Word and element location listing
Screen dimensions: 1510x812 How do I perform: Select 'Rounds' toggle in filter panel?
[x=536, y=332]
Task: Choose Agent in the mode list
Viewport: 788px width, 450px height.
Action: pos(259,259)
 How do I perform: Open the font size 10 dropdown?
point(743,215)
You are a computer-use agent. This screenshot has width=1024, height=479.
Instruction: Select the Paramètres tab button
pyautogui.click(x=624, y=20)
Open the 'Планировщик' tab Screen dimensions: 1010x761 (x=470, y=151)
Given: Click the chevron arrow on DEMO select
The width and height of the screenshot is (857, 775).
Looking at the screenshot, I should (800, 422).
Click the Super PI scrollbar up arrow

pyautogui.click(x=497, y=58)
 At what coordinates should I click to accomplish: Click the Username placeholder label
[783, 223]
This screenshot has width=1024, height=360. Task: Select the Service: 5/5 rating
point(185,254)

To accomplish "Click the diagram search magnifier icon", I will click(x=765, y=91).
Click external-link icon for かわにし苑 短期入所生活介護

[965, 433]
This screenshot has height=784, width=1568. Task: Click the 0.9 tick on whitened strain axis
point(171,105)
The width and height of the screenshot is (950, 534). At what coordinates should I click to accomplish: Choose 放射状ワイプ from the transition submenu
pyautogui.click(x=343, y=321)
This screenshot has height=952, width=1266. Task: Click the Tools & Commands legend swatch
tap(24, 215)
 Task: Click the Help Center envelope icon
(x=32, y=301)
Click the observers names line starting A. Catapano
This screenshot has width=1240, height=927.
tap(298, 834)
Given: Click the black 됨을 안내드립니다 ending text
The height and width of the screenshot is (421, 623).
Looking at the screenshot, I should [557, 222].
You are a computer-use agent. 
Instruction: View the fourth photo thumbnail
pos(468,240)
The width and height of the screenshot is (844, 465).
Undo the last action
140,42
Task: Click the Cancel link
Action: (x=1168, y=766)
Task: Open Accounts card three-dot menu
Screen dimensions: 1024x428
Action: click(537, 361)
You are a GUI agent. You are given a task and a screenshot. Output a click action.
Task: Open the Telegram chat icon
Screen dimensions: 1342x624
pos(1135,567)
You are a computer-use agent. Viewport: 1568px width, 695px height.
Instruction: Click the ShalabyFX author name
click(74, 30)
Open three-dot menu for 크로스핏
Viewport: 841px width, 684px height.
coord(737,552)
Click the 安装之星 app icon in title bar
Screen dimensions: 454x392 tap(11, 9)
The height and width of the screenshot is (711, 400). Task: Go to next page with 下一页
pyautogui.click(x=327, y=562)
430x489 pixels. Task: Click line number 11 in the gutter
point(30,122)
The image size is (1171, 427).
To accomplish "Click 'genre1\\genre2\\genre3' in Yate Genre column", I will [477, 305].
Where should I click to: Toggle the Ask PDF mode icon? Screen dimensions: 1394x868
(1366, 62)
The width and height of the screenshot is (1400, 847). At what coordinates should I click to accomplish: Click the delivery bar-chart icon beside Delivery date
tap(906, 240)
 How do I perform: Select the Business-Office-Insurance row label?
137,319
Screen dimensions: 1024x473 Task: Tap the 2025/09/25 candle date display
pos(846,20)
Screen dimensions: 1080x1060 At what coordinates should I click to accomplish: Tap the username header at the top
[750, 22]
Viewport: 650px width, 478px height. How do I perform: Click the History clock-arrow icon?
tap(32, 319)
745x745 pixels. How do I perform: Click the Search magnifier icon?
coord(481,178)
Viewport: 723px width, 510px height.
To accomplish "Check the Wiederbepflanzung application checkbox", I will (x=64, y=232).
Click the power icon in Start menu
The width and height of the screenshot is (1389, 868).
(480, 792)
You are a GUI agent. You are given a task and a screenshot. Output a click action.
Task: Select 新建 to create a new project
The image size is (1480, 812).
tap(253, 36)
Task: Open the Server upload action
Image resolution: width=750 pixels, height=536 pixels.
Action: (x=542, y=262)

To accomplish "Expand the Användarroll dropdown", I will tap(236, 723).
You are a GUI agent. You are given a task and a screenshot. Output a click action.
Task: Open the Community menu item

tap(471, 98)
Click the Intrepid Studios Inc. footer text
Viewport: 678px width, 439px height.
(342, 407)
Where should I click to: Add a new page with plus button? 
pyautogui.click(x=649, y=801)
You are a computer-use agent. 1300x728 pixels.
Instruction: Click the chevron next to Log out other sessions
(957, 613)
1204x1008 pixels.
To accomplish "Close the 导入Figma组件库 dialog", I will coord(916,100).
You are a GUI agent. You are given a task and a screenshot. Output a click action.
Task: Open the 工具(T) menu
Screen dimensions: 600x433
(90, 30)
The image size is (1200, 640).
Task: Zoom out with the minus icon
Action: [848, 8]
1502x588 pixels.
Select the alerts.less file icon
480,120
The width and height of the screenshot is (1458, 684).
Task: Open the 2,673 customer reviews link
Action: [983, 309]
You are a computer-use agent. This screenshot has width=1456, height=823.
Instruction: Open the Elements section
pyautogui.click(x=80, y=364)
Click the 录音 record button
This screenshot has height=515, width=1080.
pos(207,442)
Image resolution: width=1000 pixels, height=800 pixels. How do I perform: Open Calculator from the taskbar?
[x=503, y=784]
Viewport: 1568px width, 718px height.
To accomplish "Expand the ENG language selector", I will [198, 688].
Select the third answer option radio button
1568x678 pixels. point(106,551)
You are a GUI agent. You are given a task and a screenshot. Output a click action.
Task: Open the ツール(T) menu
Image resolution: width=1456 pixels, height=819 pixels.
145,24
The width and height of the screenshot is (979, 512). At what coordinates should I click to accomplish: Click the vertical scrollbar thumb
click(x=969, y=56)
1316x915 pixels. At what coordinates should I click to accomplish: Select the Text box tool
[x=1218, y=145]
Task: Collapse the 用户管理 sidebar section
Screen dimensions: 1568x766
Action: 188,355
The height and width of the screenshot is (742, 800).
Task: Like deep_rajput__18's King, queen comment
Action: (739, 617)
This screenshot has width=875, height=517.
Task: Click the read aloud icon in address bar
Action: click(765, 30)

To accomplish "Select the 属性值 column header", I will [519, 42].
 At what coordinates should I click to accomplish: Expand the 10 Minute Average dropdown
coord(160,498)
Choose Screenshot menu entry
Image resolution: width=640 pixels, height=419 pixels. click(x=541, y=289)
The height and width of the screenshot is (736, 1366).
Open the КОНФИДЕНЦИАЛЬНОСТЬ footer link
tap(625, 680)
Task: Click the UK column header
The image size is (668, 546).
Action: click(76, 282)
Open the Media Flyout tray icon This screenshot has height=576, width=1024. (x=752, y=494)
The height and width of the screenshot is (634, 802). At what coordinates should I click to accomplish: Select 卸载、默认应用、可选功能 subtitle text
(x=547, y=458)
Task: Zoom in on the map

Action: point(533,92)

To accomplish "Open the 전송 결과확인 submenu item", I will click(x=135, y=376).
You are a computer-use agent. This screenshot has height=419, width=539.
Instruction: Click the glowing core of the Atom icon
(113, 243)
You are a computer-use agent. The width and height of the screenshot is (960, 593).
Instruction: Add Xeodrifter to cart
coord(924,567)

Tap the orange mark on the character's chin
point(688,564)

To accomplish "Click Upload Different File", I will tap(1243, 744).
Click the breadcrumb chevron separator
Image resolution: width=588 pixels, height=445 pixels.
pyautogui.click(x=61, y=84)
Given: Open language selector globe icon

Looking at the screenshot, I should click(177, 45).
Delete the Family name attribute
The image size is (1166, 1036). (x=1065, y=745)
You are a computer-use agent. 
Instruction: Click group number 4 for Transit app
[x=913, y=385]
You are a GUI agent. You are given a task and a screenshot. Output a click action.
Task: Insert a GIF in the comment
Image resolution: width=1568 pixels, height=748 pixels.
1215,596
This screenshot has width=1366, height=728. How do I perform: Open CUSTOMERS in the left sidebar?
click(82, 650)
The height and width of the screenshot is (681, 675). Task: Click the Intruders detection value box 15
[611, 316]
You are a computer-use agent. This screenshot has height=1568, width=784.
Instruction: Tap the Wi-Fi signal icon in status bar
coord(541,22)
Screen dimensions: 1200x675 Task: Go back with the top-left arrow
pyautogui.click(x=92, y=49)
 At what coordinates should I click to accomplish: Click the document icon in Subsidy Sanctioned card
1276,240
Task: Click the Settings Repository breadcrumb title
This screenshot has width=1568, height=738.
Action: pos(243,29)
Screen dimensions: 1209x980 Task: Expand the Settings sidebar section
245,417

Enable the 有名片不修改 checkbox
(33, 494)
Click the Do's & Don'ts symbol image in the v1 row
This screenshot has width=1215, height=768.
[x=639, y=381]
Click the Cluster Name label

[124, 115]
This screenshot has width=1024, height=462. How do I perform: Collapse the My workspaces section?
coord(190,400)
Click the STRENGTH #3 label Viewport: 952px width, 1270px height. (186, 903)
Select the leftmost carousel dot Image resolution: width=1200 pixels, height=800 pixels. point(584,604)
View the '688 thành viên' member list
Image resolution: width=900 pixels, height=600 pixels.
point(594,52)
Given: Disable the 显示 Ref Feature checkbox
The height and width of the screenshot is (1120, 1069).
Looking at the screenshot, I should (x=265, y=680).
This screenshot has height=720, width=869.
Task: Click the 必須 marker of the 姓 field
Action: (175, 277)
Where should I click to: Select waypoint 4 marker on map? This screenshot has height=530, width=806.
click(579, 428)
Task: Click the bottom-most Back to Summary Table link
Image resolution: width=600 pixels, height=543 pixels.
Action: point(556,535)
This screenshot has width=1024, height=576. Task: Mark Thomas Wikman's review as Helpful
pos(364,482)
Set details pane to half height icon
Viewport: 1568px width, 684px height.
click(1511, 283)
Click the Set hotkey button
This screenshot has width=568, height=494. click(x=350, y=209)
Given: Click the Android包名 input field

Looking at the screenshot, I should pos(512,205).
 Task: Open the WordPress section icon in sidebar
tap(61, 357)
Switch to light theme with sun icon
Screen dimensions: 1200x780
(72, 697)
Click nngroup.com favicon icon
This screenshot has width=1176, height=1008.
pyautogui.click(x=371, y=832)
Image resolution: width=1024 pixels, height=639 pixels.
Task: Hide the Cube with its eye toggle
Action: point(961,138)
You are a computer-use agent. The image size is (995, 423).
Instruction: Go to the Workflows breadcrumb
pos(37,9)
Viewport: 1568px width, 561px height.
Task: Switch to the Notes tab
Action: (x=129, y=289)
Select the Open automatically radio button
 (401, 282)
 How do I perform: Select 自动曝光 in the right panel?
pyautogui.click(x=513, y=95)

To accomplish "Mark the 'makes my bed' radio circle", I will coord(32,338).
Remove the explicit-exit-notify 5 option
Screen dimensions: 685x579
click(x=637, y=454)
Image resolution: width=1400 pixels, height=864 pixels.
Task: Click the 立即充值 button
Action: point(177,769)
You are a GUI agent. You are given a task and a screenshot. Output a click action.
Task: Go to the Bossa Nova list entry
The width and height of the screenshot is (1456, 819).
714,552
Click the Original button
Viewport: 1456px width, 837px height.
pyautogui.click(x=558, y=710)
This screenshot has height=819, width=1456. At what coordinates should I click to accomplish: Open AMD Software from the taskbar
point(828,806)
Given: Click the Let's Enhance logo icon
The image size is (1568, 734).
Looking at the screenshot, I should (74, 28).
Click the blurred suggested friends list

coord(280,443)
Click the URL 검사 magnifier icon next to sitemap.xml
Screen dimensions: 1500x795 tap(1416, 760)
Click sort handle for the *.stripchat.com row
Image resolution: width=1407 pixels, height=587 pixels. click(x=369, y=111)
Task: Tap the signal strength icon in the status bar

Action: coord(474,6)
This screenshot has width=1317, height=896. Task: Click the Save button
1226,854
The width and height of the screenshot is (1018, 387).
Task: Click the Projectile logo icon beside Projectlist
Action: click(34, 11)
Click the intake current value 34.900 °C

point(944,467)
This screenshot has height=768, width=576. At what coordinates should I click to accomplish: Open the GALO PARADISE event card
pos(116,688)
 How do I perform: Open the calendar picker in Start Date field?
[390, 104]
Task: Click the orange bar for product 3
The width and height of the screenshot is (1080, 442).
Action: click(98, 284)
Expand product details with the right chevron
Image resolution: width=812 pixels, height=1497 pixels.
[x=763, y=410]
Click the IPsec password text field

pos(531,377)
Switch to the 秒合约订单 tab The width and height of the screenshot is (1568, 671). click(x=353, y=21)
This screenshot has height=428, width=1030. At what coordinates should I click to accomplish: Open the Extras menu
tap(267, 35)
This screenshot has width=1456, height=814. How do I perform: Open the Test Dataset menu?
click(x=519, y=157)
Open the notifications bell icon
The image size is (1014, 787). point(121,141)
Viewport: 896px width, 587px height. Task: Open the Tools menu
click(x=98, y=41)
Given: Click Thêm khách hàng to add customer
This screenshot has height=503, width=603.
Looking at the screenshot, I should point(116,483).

WRITTEN REQUEST: Recast the listing above as a numbered list, omitting blank lines: begin at the line that contains "I will coord(32,338)." and stop after the line that contains "Action: point(177,769)".

ANSWER TO THE PROBLEM:
1. To accomplish "Mark the 'makes my bed' radio circle", I will coord(32,338).
2. Remove the explicit-exit-notify 5 option
3. Screen dimensions: 685x579
4. click(x=637, y=454)
5. Image resolution: width=1400 pixels, height=864 pixels.
6. Task: Click the 立即充值 button
7. Action: point(177,769)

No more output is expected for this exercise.